**YOUR GOAL:**
For the records below, print the lines from the line with "Open the chat bubble icon" through the line with "Task: Click birth date 12/10/1997" exactly as written; include both end lines and exclude the rest.
*** INFORMATION SHOWN Section Begins ***
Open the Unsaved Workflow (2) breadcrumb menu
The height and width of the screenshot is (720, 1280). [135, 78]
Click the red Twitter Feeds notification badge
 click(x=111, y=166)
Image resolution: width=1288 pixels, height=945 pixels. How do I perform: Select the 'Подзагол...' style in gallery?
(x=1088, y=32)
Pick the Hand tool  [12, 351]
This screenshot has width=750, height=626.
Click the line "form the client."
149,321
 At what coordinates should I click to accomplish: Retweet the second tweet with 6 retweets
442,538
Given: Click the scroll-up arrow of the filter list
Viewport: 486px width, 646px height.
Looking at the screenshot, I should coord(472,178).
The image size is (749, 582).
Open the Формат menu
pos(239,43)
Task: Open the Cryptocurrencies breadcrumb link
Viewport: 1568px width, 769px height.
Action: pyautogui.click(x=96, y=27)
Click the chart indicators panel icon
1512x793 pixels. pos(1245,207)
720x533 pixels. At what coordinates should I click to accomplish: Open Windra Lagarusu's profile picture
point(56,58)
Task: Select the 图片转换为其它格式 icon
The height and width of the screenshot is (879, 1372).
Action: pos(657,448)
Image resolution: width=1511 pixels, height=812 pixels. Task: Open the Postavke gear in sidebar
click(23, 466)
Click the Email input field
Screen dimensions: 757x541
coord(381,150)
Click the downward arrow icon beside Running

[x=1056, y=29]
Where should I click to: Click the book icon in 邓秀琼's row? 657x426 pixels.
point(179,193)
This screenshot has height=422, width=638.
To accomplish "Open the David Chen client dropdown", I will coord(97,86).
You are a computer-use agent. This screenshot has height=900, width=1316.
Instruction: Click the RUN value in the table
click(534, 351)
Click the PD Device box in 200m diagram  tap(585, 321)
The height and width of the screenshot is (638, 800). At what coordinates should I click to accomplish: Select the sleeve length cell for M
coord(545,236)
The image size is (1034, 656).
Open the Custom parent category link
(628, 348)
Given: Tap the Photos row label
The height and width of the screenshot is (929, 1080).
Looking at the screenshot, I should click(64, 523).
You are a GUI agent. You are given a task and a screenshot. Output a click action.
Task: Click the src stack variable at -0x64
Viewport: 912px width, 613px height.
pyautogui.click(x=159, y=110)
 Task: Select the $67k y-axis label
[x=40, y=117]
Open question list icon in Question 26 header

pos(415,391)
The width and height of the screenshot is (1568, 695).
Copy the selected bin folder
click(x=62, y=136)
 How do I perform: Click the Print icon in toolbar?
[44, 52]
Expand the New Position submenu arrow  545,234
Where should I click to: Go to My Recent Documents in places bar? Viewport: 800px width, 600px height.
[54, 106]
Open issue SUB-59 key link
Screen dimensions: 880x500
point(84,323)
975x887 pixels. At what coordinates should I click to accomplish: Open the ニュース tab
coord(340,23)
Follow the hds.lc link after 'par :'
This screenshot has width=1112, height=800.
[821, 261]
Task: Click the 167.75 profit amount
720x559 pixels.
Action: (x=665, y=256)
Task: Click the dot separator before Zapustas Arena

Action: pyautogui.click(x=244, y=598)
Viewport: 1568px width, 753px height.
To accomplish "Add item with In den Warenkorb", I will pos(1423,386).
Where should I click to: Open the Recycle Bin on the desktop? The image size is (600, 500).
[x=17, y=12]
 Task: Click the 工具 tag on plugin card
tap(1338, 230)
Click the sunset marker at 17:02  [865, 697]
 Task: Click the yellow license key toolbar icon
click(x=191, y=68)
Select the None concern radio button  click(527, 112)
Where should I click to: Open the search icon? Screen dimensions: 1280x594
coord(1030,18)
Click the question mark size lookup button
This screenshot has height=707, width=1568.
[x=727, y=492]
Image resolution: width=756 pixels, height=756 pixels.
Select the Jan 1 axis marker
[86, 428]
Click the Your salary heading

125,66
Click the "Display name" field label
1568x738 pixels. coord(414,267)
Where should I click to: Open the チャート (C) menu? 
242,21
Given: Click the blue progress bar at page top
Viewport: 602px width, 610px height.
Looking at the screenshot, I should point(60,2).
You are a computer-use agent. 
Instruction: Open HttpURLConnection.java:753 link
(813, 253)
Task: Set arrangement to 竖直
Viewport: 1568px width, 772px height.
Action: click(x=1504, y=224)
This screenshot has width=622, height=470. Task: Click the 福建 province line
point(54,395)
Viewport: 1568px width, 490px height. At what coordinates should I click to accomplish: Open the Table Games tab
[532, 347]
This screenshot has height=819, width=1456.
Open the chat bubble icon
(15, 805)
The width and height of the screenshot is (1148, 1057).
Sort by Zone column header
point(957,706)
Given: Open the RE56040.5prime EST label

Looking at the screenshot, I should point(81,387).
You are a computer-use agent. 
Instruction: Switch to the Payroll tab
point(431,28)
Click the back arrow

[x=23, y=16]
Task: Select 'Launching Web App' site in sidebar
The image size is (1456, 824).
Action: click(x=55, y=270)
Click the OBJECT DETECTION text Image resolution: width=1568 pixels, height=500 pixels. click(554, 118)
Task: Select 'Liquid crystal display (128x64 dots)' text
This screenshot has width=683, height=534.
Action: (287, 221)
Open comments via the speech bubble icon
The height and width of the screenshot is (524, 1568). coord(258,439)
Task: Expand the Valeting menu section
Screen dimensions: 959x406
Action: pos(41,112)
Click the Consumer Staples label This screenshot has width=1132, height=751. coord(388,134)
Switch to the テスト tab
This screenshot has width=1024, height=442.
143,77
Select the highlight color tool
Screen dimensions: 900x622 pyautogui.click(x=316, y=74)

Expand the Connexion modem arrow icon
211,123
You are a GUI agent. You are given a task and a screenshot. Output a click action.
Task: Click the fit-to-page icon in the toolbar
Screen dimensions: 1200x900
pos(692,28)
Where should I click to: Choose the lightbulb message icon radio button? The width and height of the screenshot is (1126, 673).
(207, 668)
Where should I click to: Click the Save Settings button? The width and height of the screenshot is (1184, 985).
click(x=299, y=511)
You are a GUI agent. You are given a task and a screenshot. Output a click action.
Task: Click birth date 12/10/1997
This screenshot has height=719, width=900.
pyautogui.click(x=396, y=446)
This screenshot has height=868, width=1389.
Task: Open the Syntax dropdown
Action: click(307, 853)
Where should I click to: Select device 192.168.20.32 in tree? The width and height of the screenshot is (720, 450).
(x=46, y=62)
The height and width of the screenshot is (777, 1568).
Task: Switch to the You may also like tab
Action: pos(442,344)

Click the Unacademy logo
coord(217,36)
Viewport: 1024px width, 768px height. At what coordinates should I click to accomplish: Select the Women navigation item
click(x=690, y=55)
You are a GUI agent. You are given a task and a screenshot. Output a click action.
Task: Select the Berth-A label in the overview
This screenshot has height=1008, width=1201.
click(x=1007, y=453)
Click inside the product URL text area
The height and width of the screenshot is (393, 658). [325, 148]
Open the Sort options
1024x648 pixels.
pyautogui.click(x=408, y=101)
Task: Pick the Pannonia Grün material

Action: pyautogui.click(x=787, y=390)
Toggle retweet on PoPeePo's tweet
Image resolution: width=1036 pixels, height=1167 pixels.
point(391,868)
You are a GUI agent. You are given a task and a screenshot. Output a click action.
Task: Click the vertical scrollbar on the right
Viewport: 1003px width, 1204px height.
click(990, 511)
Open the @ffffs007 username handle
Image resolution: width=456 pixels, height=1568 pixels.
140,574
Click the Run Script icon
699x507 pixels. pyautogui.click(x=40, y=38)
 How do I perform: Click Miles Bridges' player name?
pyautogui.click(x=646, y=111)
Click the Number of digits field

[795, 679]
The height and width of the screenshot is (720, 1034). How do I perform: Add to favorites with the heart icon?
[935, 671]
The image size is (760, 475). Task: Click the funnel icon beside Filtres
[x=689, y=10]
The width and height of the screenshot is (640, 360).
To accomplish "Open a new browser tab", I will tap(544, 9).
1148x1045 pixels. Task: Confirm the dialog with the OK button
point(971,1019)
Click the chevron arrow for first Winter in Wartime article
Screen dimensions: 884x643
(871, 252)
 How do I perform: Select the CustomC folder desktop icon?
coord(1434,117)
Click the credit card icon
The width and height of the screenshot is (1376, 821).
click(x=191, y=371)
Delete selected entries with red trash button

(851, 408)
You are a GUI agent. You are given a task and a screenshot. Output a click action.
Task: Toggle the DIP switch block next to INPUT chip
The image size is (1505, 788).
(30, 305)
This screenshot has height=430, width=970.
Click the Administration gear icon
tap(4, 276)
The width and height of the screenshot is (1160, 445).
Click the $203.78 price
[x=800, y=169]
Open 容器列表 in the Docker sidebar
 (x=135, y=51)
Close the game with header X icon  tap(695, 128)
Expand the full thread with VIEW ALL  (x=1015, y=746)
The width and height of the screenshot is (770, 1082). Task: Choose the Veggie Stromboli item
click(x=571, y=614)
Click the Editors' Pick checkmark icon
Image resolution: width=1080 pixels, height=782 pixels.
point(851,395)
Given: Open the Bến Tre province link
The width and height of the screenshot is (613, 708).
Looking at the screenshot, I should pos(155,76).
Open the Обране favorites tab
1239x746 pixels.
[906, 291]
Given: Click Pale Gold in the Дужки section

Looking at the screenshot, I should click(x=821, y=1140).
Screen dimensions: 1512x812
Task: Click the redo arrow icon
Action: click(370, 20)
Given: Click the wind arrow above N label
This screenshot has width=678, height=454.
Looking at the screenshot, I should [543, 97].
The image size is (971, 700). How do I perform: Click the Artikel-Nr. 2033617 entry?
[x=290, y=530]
*** INFORMATION SHOWN Section Ends ***
**WRITTEN ANSWER:**
Open the chat bubble icon
(15, 805)
The width and height of the screenshot is (1148, 1057).
Sort by Zone column header
point(957,706)
Given: Open the RE56040.5prime EST label

Looking at the screenshot, I should point(81,387).
You are a computer-use agent. 
Instruction: Switch to the Payroll tab
point(431,28)
Click the back arrow

[x=23, y=16]
Task: Select 'Launching Web App' site in sidebar
The image size is (1456, 824).
Action: click(x=55, y=270)
Click the OBJECT DETECTION text Image resolution: width=1568 pixels, height=500 pixels. click(554, 118)
Task: Select 'Liquid crystal display (128x64 dots)' text
This screenshot has width=683, height=534.
Action: (287, 221)
Open comments via the speech bubble icon
The height and width of the screenshot is (524, 1568). coord(258,439)
Task: Expand the Valeting menu section
Screen dimensions: 959x406
Action: pos(41,112)
Click the Consumer Staples label This screenshot has width=1132, height=751. coord(388,134)
Switch to the テスト tab
This screenshot has width=1024, height=442.
143,77
Select the highlight color tool
Screen dimensions: 900x622 pyautogui.click(x=316, y=74)

Expand the Connexion modem arrow icon
211,123
You are a GUI agent. You are given a task and a screenshot. Output a click action.
Task: Click the fit-to-page icon in the toolbar
Screen dimensions: 1200x900
pos(692,28)
Where should I click to: Choose the lightbulb message icon radio button? The width and height of the screenshot is (1126, 673).
(207, 668)
Where should I click to: Click the Save Settings button? The width and height of the screenshot is (1184, 985).
click(x=299, y=511)
You are a GUI agent. You are given a task and a screenshot. Output a click action.
Task: Click birth date 12/10/1997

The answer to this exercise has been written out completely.